| STATED EXERCISE |
Show each line of the material below that contains the word "title". Only matches with the same uppercase and lowercase letters count.

Material on locating visible targets:
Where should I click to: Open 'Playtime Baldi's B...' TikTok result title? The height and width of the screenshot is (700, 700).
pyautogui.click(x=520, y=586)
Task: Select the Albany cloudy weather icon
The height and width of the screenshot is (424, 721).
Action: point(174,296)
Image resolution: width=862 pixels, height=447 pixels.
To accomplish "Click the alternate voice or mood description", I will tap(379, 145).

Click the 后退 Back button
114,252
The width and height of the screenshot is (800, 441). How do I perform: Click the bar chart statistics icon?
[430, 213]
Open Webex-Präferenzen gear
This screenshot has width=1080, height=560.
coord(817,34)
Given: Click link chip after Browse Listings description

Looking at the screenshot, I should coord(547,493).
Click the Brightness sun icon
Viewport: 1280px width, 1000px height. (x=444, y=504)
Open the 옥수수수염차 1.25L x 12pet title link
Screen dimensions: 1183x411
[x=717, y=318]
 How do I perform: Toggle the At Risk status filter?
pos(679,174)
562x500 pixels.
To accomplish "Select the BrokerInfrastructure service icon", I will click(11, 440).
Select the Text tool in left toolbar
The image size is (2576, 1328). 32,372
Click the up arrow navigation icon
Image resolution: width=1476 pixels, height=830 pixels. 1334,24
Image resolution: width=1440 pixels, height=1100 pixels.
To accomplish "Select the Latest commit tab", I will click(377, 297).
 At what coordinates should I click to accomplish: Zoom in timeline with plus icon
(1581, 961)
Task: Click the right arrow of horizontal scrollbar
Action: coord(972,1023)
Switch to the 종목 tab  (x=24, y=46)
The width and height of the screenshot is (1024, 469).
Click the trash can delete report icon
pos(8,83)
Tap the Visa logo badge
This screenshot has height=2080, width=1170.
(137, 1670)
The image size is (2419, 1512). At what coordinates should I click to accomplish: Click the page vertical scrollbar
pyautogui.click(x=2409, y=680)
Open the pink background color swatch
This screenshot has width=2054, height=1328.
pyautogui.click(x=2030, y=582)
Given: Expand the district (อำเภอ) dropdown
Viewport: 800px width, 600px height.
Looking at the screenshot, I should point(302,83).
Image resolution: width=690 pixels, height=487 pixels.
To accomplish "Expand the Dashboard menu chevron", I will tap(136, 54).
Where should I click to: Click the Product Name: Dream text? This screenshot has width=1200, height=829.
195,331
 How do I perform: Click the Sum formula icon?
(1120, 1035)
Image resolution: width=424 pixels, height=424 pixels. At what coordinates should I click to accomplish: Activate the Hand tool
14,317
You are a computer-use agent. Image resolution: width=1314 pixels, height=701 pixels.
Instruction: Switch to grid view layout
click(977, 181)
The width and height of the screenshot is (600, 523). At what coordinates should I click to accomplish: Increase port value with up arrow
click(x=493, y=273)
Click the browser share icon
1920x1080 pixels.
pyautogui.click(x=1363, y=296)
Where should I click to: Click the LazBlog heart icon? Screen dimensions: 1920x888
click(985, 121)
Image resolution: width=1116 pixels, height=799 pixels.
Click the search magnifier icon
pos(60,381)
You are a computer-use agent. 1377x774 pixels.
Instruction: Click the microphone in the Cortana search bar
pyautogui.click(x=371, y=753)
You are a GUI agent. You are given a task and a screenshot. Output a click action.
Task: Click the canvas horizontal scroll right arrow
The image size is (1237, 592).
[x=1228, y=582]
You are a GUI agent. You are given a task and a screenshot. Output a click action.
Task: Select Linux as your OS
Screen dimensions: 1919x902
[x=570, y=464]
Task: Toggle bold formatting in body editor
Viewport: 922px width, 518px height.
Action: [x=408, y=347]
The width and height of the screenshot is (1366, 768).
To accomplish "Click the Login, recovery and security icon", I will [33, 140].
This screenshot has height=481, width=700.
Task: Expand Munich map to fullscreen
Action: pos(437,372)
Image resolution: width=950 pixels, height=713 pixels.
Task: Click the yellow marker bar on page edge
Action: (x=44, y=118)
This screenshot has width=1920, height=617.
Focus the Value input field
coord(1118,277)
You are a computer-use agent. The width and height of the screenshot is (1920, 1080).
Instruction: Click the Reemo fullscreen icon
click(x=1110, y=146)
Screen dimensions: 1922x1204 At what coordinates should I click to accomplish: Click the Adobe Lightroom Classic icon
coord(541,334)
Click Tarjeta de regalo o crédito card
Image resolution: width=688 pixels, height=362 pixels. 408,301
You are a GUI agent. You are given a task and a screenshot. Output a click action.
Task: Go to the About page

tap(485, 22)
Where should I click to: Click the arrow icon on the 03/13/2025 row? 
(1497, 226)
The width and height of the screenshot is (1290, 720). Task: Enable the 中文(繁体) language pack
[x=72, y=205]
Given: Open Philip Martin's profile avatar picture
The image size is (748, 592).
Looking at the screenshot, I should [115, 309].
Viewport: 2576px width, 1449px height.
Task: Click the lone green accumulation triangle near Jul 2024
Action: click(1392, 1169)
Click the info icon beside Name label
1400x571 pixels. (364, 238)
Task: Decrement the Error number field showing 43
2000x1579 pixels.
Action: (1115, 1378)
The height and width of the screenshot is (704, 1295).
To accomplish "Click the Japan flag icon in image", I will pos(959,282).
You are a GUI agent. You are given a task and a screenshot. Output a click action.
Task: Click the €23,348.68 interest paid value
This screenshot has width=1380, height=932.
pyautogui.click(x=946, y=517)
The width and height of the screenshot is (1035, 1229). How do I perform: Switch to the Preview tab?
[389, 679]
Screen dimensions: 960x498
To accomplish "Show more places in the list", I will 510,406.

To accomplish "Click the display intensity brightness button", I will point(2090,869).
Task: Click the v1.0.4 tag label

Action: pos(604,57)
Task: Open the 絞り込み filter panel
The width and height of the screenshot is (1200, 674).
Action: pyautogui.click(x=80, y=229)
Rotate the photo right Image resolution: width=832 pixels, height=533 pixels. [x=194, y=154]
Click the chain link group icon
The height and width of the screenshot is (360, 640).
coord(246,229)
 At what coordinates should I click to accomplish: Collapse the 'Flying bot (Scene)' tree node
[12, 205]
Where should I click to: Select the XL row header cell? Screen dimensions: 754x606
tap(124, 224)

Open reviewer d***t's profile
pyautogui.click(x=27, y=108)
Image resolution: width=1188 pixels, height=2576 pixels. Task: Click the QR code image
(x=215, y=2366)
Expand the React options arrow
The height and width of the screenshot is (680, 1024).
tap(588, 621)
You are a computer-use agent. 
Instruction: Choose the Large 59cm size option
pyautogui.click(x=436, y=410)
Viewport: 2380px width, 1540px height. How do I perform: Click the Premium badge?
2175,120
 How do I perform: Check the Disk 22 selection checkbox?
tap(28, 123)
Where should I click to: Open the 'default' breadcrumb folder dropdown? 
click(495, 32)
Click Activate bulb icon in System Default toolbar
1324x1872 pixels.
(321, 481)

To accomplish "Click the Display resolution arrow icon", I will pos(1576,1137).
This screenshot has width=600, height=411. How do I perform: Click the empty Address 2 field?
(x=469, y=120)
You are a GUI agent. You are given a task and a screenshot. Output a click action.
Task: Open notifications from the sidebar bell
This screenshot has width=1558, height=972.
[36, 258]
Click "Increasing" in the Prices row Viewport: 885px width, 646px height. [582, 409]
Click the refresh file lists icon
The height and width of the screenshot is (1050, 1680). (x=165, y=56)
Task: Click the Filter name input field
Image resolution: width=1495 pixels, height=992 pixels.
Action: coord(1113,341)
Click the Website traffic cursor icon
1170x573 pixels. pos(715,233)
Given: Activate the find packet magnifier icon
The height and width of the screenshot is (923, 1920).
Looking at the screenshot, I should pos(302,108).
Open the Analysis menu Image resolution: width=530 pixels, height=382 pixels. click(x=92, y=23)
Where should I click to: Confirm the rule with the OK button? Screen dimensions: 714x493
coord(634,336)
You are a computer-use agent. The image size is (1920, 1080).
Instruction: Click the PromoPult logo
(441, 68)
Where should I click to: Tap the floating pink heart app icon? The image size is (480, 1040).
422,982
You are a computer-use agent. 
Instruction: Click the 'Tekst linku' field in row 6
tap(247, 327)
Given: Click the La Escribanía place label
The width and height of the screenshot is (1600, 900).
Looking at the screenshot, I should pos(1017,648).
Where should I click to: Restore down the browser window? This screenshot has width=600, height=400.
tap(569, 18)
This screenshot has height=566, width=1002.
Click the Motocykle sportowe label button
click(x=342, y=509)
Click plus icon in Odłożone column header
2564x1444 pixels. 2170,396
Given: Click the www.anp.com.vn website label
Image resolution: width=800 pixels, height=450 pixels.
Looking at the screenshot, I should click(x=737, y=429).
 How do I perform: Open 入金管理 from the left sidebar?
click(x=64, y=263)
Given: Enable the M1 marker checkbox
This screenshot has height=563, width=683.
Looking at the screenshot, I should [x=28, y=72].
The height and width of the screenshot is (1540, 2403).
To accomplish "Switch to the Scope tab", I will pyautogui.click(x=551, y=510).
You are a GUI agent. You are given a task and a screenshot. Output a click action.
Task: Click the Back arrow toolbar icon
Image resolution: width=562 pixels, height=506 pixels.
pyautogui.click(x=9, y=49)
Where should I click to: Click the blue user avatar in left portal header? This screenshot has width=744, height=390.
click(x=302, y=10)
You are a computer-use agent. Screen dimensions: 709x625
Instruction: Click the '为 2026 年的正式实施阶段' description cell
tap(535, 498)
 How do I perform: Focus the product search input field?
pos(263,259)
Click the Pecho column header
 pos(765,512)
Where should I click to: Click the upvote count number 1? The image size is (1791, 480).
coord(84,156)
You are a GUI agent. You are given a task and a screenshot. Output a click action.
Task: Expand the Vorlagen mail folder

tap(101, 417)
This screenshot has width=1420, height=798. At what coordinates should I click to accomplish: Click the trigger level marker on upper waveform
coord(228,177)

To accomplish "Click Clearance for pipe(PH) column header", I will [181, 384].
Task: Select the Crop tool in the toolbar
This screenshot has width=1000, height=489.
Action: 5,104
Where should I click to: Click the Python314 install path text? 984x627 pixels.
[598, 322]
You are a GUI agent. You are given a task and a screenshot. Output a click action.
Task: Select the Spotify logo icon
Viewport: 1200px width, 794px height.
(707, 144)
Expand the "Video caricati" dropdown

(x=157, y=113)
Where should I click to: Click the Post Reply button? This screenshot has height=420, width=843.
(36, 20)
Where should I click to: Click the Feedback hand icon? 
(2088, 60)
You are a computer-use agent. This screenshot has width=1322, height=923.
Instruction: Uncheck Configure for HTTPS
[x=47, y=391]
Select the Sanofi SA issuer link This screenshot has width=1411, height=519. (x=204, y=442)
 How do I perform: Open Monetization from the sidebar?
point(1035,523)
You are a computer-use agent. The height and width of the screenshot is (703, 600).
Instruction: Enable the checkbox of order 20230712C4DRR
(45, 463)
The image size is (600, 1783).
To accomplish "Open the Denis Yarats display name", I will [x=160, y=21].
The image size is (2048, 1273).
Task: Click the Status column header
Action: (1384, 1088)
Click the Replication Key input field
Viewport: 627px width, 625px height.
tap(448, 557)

| ANSWER FOR THE TASK |
Where should I click to: Open 'Playtime Baldi's B...' TikTok result title? The height and width of the screenshot is (700, 700).
Open the 옥수수수염차 1.25L x 12pet title link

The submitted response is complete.